[Date Prev][Date Next][Thread Prev][Thread Next][Date Index][Thread Index]

Re: [SAGE] Strategies for taking ownership of existing infrastructure?



Jesús,

I second all the advice so far.

Life may be stressful at first, especially if a machine goes down, you 
lose power, or you have to reboot when you'd rather not... and the 
infrastructure doesn't come all the way up.

Once something like this happens, your life won't be the same until know 
that you can freely reboot all your servers, and you know what their 
interdependencies are.  In a "loose" environement, many servers can put 
put up, run for 400+ days, and things can get to the point where you 
realize you don't exactly know how to shut things down and bring them up 
in an orderly fashion, even when your own team set it all up!

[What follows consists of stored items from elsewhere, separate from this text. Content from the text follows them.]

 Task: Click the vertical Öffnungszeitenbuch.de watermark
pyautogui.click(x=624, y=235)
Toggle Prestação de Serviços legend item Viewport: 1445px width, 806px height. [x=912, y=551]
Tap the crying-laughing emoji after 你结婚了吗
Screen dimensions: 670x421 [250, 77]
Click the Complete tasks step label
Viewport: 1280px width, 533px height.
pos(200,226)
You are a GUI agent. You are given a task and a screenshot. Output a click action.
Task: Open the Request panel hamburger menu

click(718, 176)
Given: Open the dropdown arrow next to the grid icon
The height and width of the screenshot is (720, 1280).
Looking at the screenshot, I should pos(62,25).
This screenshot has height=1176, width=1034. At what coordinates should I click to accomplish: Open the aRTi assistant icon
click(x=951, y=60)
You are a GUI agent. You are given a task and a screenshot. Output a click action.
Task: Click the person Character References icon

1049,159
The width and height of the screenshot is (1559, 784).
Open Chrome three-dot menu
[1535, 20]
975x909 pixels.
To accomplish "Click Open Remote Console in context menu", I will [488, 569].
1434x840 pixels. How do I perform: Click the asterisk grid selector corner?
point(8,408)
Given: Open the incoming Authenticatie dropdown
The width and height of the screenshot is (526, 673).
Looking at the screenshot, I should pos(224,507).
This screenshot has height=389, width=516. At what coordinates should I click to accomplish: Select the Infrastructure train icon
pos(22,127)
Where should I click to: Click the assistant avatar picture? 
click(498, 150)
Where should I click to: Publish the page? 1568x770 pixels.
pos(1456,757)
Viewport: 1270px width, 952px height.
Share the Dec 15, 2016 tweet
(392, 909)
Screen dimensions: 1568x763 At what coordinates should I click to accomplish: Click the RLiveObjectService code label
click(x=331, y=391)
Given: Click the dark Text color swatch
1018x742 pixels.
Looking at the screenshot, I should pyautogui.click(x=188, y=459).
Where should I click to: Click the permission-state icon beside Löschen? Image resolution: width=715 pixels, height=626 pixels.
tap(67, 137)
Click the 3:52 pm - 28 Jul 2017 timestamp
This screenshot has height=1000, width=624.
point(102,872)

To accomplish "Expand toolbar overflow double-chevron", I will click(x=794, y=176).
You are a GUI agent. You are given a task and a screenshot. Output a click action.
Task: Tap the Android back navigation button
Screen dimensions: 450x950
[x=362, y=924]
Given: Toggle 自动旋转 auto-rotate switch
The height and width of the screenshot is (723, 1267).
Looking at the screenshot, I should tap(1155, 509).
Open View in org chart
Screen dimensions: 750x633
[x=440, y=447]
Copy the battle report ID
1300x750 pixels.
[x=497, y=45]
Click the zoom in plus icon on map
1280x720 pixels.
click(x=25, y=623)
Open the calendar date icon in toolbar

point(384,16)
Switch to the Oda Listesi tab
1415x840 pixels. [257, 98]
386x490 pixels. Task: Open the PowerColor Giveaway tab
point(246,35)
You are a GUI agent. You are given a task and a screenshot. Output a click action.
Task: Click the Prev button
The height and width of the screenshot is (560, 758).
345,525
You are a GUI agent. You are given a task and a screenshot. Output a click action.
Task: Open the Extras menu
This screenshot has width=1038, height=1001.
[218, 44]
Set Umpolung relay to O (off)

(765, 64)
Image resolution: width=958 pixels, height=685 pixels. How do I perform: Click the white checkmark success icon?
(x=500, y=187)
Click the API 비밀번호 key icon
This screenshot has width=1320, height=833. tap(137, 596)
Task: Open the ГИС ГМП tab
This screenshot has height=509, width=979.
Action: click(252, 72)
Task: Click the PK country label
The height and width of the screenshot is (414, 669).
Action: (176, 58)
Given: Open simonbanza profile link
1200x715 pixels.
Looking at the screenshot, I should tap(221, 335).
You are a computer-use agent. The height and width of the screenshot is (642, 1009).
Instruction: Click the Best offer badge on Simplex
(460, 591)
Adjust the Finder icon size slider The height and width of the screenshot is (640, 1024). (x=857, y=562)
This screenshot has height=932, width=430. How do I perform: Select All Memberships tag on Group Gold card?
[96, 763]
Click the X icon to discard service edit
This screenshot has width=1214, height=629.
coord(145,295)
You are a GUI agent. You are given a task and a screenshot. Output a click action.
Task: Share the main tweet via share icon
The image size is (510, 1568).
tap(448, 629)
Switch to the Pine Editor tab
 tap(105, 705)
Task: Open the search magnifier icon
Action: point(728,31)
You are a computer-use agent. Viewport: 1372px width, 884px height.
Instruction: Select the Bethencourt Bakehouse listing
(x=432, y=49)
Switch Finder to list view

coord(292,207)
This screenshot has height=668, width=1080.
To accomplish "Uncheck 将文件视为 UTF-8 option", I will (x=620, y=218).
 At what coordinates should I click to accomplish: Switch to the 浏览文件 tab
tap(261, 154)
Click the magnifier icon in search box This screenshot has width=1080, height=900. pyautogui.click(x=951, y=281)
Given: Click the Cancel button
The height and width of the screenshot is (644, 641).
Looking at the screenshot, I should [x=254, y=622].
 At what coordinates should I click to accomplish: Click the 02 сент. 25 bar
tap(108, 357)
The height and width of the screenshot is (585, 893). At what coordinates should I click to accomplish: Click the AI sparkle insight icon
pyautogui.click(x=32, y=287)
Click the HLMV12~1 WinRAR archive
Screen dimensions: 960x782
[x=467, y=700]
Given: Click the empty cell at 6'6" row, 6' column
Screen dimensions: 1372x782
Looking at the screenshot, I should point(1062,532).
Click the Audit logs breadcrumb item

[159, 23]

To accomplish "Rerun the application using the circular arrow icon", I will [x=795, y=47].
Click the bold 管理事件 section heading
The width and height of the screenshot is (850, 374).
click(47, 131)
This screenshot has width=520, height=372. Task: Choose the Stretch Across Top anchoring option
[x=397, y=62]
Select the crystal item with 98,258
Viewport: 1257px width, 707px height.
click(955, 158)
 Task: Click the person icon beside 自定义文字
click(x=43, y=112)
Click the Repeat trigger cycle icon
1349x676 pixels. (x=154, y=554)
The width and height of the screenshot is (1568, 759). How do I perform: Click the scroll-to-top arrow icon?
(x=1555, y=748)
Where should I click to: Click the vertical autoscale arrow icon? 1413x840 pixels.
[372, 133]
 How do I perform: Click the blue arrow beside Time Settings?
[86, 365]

My advice to you is to tell management that you can't promise /anything/ 
until you have done some fire drills.  Always inform your users and 
management if you must reboot an unknown server; and that you will know 
better NEXT TIME how long it will be before things are back on-line, etc.

Also insist on carving out some time at night on the weekend where you 
have scheduled downtime if you need them.  Even though many sites want 
24x7 - because they think they can have it, build a case for having 
everything unavailable at 11 PM of Sat - 6 AM Sunday for example, then 
use it.

Remain calm if something fails to come up.  Use your head.  Talk things 
through with a user of the system - even if they don't know system 
admin, they may prove to be a useful sounding board as you try to 
explain what isn't working.  (They won't have anything better to do 
anyway, if their server is down.  :^)

Have fun!

John Miller
http://www.metro-region.org